Records drawn from a dataset
== Segment start ==

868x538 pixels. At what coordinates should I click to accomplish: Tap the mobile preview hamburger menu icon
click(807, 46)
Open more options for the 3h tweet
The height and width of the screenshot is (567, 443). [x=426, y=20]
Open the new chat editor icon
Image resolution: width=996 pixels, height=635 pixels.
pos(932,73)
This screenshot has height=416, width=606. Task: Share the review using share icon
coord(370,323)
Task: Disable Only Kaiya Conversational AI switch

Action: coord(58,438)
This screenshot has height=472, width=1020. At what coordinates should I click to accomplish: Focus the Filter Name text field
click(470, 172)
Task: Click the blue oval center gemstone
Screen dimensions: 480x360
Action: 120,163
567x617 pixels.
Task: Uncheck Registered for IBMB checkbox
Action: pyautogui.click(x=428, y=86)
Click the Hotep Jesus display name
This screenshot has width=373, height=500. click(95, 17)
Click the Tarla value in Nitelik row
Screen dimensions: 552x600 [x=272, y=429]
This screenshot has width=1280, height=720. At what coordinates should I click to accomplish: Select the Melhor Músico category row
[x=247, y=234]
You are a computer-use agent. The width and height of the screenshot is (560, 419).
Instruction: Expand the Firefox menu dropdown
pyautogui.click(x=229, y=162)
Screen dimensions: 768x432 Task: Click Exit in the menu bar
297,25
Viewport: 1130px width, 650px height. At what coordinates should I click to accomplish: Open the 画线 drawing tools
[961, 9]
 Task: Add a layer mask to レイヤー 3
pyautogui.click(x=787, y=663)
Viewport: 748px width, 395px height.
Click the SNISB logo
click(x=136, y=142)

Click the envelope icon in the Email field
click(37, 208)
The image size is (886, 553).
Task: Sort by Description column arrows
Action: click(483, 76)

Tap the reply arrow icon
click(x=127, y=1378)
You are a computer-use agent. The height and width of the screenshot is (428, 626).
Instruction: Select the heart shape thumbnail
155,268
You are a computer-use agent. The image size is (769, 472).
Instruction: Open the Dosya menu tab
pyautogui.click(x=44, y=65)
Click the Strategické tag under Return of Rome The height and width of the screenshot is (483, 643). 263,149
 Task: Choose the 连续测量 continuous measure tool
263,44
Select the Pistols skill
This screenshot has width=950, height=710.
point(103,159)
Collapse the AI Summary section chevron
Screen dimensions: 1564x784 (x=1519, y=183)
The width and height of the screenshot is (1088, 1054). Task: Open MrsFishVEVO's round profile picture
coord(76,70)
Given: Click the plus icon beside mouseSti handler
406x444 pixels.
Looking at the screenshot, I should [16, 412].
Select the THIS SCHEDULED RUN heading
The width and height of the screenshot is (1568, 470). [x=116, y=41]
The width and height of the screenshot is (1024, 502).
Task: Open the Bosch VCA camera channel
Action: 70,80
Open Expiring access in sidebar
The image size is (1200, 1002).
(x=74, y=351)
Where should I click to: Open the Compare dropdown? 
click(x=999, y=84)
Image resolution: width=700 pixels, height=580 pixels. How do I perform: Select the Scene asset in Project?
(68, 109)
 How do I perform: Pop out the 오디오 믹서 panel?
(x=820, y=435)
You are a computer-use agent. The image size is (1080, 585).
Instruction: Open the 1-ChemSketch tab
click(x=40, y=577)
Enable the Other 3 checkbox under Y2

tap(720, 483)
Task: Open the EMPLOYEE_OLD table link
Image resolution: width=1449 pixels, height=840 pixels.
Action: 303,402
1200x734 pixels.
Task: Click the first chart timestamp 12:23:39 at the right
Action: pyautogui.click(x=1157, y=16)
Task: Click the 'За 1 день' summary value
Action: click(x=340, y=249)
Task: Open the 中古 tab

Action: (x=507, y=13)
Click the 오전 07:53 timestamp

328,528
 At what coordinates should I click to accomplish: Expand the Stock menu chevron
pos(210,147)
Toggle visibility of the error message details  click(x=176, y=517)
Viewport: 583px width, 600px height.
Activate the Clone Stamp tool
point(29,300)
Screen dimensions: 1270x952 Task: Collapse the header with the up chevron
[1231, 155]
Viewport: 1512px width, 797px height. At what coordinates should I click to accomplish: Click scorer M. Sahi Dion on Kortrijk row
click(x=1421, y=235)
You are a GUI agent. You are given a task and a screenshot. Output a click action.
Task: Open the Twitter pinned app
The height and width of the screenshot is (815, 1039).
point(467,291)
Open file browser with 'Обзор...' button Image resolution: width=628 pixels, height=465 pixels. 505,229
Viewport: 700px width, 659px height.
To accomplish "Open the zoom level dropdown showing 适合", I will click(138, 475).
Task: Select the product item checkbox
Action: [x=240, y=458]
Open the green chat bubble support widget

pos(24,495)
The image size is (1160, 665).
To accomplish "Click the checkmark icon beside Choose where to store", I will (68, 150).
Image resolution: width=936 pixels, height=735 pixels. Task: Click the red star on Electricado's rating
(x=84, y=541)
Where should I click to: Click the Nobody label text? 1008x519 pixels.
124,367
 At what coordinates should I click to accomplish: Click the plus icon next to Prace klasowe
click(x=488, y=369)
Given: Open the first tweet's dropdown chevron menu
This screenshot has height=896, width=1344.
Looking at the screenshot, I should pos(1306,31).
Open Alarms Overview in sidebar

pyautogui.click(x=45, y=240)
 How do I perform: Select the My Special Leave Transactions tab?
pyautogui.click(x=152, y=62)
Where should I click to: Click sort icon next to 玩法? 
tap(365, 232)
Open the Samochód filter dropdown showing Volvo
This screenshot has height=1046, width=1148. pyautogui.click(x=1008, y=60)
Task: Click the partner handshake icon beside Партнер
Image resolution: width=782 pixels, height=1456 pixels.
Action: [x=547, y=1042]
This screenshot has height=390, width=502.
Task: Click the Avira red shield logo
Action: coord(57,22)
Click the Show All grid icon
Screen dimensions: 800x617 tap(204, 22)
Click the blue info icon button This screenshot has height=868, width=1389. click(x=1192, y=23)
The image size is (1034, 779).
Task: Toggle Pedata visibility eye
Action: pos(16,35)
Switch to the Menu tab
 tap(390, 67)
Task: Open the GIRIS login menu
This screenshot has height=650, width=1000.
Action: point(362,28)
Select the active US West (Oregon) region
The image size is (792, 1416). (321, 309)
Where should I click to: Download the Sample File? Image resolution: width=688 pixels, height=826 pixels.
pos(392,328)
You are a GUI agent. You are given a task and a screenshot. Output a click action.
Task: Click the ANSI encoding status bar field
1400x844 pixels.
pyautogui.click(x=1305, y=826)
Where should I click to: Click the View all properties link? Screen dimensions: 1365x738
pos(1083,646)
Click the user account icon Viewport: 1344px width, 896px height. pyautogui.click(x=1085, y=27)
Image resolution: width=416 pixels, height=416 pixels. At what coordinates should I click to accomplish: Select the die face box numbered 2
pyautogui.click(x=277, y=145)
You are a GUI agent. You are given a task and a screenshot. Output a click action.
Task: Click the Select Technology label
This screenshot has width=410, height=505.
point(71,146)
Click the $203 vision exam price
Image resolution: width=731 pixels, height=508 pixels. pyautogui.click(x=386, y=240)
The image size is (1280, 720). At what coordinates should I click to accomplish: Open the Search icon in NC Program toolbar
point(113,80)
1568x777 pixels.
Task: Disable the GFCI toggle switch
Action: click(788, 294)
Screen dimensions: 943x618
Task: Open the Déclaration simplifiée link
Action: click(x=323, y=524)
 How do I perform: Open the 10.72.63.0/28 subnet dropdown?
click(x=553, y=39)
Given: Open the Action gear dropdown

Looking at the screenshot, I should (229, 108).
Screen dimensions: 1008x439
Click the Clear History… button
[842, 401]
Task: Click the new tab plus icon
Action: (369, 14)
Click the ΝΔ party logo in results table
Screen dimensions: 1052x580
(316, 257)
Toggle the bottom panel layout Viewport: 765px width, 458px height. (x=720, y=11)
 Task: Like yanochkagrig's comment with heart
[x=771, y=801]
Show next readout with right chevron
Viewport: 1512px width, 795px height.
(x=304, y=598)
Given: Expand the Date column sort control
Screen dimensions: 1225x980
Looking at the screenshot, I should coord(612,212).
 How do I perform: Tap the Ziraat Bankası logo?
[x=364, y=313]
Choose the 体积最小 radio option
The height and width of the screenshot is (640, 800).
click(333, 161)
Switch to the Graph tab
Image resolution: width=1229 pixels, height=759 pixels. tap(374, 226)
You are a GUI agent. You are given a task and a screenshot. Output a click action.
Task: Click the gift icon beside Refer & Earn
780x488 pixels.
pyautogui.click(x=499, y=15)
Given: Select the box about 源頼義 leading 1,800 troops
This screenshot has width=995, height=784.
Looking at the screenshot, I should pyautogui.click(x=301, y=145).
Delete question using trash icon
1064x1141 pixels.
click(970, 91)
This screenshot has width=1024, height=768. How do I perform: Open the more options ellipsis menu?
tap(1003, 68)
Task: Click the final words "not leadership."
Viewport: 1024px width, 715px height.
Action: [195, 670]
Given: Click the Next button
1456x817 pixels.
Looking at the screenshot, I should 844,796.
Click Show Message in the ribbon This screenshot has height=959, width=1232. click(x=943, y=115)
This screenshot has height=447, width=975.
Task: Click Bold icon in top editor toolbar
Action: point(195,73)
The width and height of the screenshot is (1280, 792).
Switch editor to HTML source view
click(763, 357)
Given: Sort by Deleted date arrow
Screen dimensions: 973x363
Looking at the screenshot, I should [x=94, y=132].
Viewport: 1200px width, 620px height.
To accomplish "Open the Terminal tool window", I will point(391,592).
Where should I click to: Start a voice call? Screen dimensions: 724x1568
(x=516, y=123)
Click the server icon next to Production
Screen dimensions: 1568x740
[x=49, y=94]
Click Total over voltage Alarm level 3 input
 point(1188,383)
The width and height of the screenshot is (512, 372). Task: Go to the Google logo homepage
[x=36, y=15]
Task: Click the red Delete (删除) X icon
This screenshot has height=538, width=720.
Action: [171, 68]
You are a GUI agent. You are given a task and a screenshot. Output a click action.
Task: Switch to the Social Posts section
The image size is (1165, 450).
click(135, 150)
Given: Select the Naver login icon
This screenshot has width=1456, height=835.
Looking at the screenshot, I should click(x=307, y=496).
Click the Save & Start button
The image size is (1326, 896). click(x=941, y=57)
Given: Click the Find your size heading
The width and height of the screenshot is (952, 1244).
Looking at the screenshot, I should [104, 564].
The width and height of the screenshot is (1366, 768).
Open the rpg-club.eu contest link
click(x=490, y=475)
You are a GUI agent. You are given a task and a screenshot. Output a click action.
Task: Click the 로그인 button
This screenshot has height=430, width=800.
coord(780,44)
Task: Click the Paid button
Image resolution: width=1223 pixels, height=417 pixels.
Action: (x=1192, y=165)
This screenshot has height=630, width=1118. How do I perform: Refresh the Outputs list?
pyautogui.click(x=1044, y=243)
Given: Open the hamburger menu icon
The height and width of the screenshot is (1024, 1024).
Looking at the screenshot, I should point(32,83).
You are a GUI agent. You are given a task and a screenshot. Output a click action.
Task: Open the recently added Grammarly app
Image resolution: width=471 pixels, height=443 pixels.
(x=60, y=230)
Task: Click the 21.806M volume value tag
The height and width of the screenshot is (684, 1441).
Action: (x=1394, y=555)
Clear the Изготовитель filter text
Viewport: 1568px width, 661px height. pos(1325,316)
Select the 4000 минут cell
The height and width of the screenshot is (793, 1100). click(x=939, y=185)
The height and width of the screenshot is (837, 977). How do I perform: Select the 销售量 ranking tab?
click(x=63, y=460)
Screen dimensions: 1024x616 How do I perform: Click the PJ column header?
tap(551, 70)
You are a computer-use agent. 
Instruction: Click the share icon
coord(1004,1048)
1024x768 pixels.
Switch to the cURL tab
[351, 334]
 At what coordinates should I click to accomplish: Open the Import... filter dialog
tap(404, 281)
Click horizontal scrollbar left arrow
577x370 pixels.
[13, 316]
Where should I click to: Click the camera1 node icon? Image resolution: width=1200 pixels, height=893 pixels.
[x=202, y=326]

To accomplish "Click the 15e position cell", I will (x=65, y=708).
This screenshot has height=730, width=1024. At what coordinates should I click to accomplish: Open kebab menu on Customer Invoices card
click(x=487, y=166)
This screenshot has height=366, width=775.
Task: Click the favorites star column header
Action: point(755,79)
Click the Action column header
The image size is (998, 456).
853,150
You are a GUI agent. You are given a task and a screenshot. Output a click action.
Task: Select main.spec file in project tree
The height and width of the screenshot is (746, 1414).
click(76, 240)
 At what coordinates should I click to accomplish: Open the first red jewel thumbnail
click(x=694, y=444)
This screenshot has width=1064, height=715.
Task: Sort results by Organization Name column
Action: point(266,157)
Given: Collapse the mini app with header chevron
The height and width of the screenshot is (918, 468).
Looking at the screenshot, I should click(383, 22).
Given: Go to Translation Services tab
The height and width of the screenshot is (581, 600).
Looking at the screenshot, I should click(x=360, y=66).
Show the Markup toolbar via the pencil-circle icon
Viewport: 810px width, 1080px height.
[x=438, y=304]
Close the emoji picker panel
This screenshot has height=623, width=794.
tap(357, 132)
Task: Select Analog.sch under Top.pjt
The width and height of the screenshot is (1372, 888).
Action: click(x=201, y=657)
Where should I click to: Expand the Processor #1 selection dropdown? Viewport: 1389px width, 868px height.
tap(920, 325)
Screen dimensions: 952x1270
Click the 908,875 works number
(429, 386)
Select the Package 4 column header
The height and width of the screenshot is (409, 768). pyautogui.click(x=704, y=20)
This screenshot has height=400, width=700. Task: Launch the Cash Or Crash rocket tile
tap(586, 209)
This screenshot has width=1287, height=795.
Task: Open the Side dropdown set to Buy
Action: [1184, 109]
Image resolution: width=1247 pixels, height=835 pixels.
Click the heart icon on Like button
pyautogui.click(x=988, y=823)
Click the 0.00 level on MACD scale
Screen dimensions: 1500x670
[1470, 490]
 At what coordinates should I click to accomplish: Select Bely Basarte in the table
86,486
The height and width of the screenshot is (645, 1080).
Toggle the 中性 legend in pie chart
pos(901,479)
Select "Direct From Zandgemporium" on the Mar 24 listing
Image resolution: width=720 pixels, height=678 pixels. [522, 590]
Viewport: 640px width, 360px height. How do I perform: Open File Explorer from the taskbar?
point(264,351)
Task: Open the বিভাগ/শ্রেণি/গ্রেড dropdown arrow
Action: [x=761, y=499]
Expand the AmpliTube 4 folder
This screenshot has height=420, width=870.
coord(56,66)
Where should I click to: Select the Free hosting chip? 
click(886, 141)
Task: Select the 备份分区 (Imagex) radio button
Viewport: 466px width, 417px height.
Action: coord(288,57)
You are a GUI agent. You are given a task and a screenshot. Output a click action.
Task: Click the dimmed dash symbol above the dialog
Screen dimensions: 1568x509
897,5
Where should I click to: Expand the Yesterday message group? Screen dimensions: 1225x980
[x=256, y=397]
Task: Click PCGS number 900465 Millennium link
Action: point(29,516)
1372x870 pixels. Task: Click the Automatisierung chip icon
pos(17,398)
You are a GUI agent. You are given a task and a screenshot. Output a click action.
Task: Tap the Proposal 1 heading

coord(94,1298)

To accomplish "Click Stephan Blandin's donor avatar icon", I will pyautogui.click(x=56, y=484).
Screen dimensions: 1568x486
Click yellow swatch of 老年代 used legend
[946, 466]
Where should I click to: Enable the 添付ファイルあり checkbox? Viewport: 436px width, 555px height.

== Segment end ==

Problem to work on -
Reproduce exactly the line that holds "Screen dimensions: 1568x486", then every line after it, ending with the final line of the records above.

Written answer -
Screen dimensions: 1568x486
Click yellow swatch of 老年代 used legend
[946, 466]
Where should I click to: Enable the 添付ファイルあり checkbox? Viewport: 436px width, 555px height.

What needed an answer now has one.